US Sentences Two Aiding North Korean IT Scams to 18 Months

Key facts

• Matthew Isaac Knoot sentenced to 18 months in prison.
• Erick Ntekereze Prince sentenced to 18 months in prison.
• Knoot and Prince facilitated North Korean IT worker scams.
• Schemes generated over $1.2 million in fraudulent revenue for North Korea.
• Victimized US companies spent $1.5 million on remediation.
• North Korean IT worker scams earn Pyongyang over $500 million annually.

Two Americans Implicated in Pyongyang's Digital Schemes

Two American citizens have been sentenced to 18 months in prison for their roles in facilitating a sophisticated scheme that allowed North Korean IT workers to remotely infiltrate United States companies. Matthew Isaac Knoot, of Nashville, Tennessee, and Erick Ntekereze Prince, of New York, were handed down their sentences in separate proceedings, the Department of Justice announced Wednesday. These individuals provided crucial infrastructure for the operation, essentially acting as fronts for Pyongyang's efforts to generate illicit revenue. Their involvement enabled North Korean operatives to pose as American IT professionals, gaining access to sensitive systems and siphoning funds that ultimately support the Kim regime's weapons programs. The sentences underscore the Justice Department's ongoing efforts to dismantle these elaborate cybercriminal enterprises, which have become a significant source of funding for North Korea amid international sanctions.
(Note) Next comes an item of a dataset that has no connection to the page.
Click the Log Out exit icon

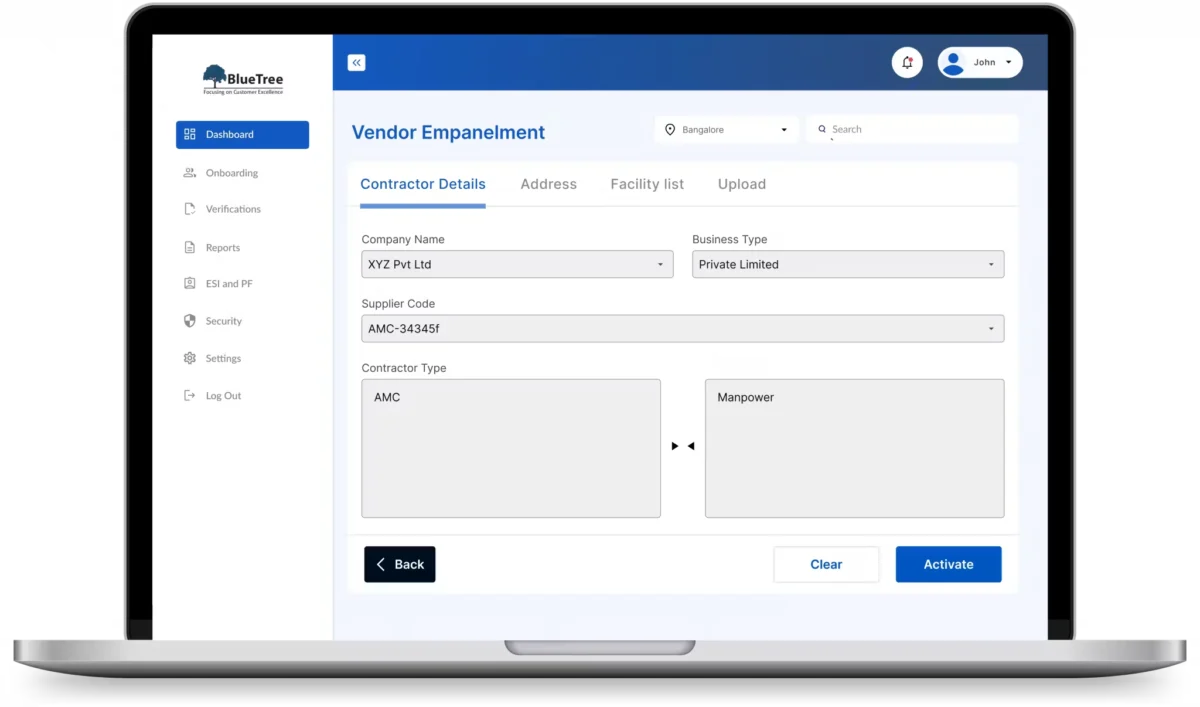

The Mechanics of the Digital Deception

The core of the scheme involved Knoot and Prince misrepresenting themselves or their services to US-based companies. They secured IT work contracts, then provided access to company-owned laptops within their homes or offices. These devices were equipped with remote access software, allowing North Koreans to operate from overseas while appearing to be located within the United States. This setup allowed the North Korean workers to perform IT tasks, often with malicious intent, while masking their true identity and location. The deception was designed to bypass security protocols and exploit the trust placed in legitimate IT service providers. Both men were compensated for their participation, with Knoot reportedly earning $15,100 and Prince receiving approximately $89,000. This money, however, is now subject to restitution orders.

Financial Windfall for Pyongyang, Costly Fallout for US Firms

The operation orchestrated by Knoot and Prince generated more than $1.2 million in fraudulent revenue for North Korea. This illicit income is believed to contribute to Pyongyang's development of prohibited weapons programs. Beyond the direct financial gain for the regime, the victimized US companies incurred substantial costs. The nearly 70 companies affected were forced to spend an estimated $1.5 million to conduct thorough audits and remediate their devices, systems, and networks to eradicate any traces of the North Korean intrusion. These figures highlight the dual impact of such cyberattacks: direct financial extraction for the perpetrators and significant operational and security expenses for the targets.

A Wider Pattern of North Korean Cyber Activity

Knoot and Prince are not isolated actors but are part of a larger, persistent effort by North Korea to leverage its IT workforce for financial gain. According to recent data, these fake IT worker schemes are estimated to be generating over $500 million annually for the Kim regime. This lucrative operation has expanded beyond traditional tech sectors, with North Korean operatives now targeting healthcare, finance, and professional services. These industries offer rich repositories of valuable data and financial opportunities, making them prime targets for exploitation. The Justice Department's actions serve as a warning against enabling these scams, regardless of the financial incentives offered by Pyongyang. Previous sentences, such as those handed down to Kejia Wang and Zhenxing Wang for a larger operation, demonstrate the serious legal consequences for those involved.

Supervised Release and Restitution Orders

Following their 18-month prison sentences, both Knoot and Prince will be subject to periods of supervised release. Knoot faces three years of supervised release, while Prince will be under supervision for one year. Furthermore, restitution orders have been issued, requiring Knoot to repay $15,100 and Prince to return approximately $89,000. These financial penalties aim to recover some of the losses incurred by the victimized companies and the government. The sentences and subsequent conditions are intended to deter future participation in such illicit activities and to hold accountable those who facilitate North Korea's cybercriminal enterprises.

The bottom line

• Two US citizens, Matthew Knoot and Erick Prince, received 18-month prison sentences for aiding North Korean IT scams.
• The schemes generated over $1.2 million for North Korea, with victims spending $1.5 million on remediation.
• North Korean IT worker schemes are estimated to earn Pyongyang over $500 million annually.
• These operations have expanded to target sectors including healthcare, finance, and professional services.
• Both individuals will also serve periods of supervised release and must pay restitution.